My wife's famiuly is from Gulfport, so we visit pretty regularly. I tried bank fishing from several areas with no luck. At all.... I went once in the intercoastal and once at an old harbor/marina looking area over in Biloxi. Caught nothing///

I have put in my kayak and fished the bay area with pretty good luck for Specks, Reds, and a few flounder. I also put my kayak in out front once and caught lots of hardheads and sand trout.


----------



## duckhunter38135

Don't waste ur time off the beach. Its really shallow for a longgggg way out.
This islands have good fishing and there's some spots in the bay.


----------



## MrFish49

duckhunter38135 said:


> Don't waste ur time off the beach. Its really shallow for a longgggg way out.
> This islands have good fishing and there's some spots in the bay.
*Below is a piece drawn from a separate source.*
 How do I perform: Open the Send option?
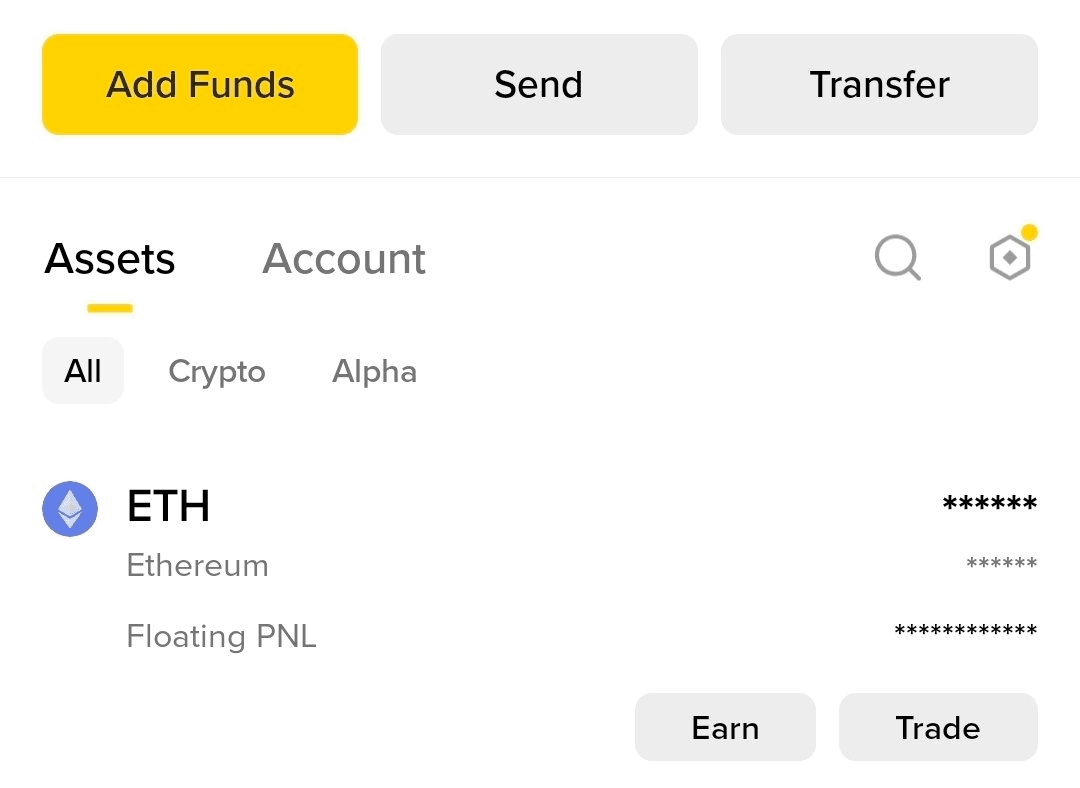click(x=539, y=84)

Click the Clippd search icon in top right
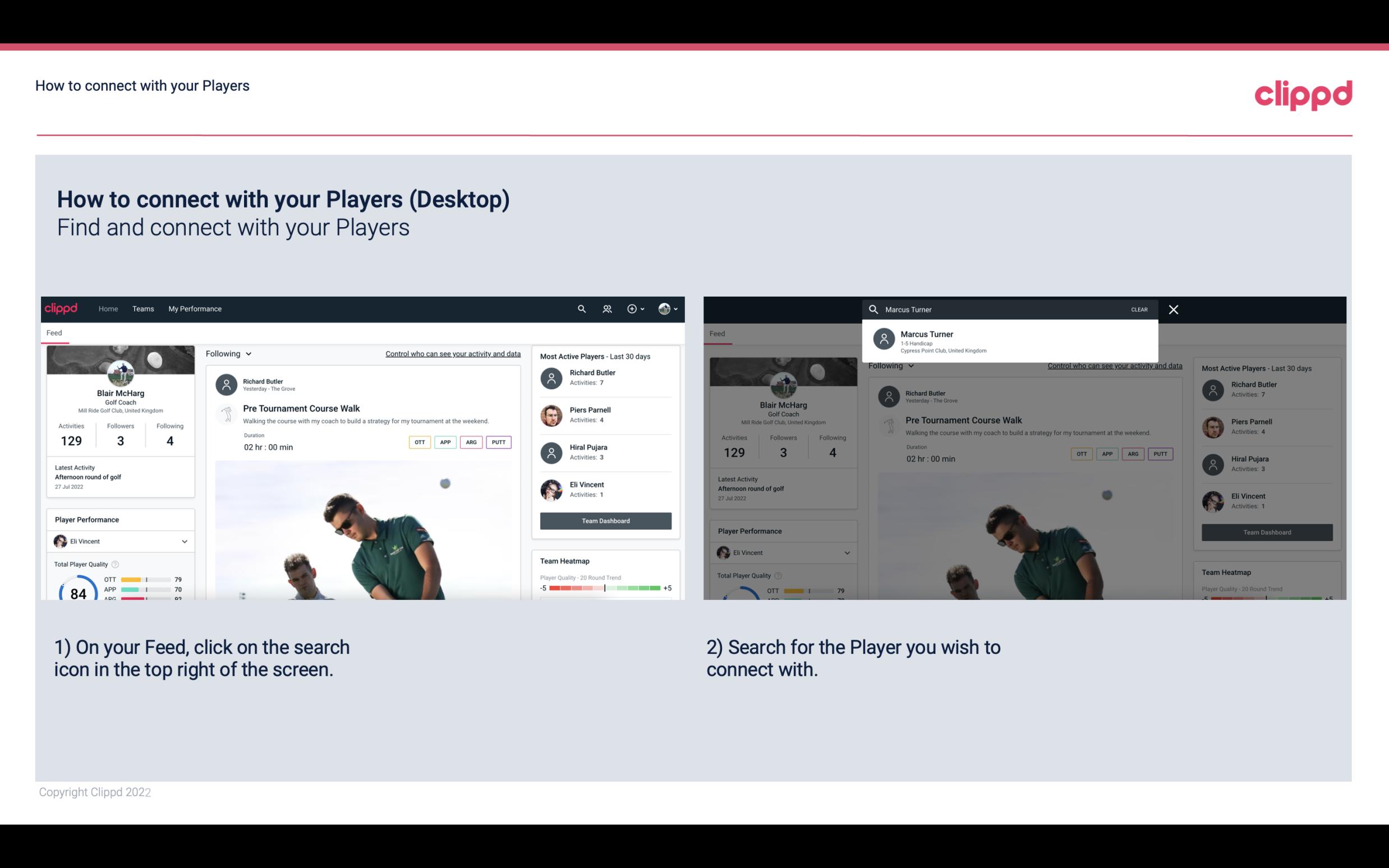click(x=580, y=308)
That's promising.... well I'm land bound so I guess I'll try to find a channel or something near shore. Going to be fishing mainly around the Beau Rivage and that pier in front of the light house. That highway looked like it had a boardwalk under it, hoping maybe it'll hold sheepheads.


----------



## Jquinn5611

Before Katrina there was a casino shaped like a pirate ship, Treasure Bay. Fish where it was, there can be very good fishing for trout and flounder there.


----------



## Jquinn5611

Oh yeah, people wade fish there. Live shrimp best but artificials work good too.


----------



## 2RC's II

You can wade out a mile offshore and it's waist deep.


----------



## MrFish49

Crap, well I'll try anyways, I guess drag some gulps around structure for flounder and try shrimp around piling and rocks for sheepshead.


----------



## MrFish49

Well I'll call it, surf fishing sucks off the beach front probably had to cast another 70 yards off the end of the lighthouse pier to catch a single small whiting and a bunch of sail cats ranging from 1 pound to the size of your thumb. Not a single white trout. The water is like 2 feet off the end at night. But I went to the bridge on the bay this morning for an hour and got a legal red a rat red and a blue crab all on a rapala.


----------



## Chapman5011

The marina lights at night attract specks. 
I used to fish around the marina that was next to the president casino. But that was before the storm. I'm not sure what's there now.


----------



## MrFish49

awful little things pain to dehook without getting poked
























first blue crab on a rapala for me


----------